P.S. I earnestly ask you to answer me immediately, or as soon as possible, on the matter I have raised here. Keeping silent will not do. You can spoil everything and evoke protests from the workers on the left by keeping silent about this. The liquidators must be rebuffed. We cannot conduct an election campaign without saying for whom we are doing it (people might think it is for the benefit of the liquidators).   If you do not want to aggravate and spoil everything “on the left”, publish this “reply to the liquidators”. If you do not publish it, send this sheet back to me without delay. It is important to me!


Notes

[1] Lenin’s note “A Reply to the Liquidators” was written for Pravda, the Editorial Board of which received it on July 11(24), 1912.

[2] Pravda (Truth) —a legal Bolshevik daily newspaper published in St. Petersburg, was founded on the initiative of the St. Petersburg workers in April 1912. Its first issue appeared on April 22 (May 5), 1912.

Pravda was published with money collected by the workers. In 1912 the workers made 620 group contributions to the Bolshevik press, 2,181 in 1913 and 2,873 from January to May 1914. Among the correspondents of Pravda were advanced workers. In the course of one year alone the newspaper published more than 11,000 items by worker correspondents. Its circulation reached 40,000 to 60,000 copies daily.

Lenin, who was abroad, guided Pravda and contributed to it almost every day. He gave directions to the editors and gathered the Party’s best writers round the newspaper.

Pravda was a constant target of police persecution. In the first year of its existence it was confiscated 41 times; its editors were sued 36 times and held in prison for a total of 47 1/2 months. During two years and three months the tsarist government closed down the newspaper eight times, but it continued to appear under different   titles: Rabochaya Pravda, Severnaya Pravda, Pravda Truda, Za Pravdu, Proletarskaya Pravda, Put Pravdy, Rabochy, and Trudovaya Pravda. It was closed dawn again on July 8 (21), 1914, shortly before the beginning of the First World War.

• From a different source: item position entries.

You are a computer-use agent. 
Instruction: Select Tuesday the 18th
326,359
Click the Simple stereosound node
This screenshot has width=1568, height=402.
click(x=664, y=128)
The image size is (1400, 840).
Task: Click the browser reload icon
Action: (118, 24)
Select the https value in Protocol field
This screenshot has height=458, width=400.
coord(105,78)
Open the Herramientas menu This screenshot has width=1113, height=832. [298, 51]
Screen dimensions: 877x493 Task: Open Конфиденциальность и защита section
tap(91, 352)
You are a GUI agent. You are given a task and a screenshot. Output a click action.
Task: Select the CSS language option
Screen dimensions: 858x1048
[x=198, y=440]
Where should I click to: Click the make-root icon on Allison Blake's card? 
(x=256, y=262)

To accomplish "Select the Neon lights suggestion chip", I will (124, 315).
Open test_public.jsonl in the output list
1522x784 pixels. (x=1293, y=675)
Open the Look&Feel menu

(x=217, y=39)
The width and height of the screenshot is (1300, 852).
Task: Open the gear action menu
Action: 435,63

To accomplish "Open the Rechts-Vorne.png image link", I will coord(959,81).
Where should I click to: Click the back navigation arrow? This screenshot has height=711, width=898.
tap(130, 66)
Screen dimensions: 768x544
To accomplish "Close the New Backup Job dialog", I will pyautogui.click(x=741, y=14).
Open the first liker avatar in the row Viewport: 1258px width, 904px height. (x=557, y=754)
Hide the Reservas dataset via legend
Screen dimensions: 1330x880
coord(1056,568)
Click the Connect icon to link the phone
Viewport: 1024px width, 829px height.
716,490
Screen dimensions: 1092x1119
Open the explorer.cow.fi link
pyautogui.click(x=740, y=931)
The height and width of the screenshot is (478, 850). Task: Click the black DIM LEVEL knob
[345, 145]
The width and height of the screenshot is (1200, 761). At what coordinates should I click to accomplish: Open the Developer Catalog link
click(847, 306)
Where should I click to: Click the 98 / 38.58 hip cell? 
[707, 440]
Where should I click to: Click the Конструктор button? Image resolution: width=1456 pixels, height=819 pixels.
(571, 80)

Publication was not resumed until after the February Revolution of 1917. On March 5 (18), 1917, Pravda began to appear as the Central Organ of the R.S.D.L.P.(B.). Upon his return from abroad on April 5 (18), Lenin became a member of the Editorial Board and assumed the leadership of the newspaper. Between July and October 1917 Pravda, being persecuted by the Provisional Government, had to change its title four times—to Listok Pravdy, Proletary, Rabochy and Rabochy Put. From October 27 (November 9) onwards it appeared under its old title of Pravda.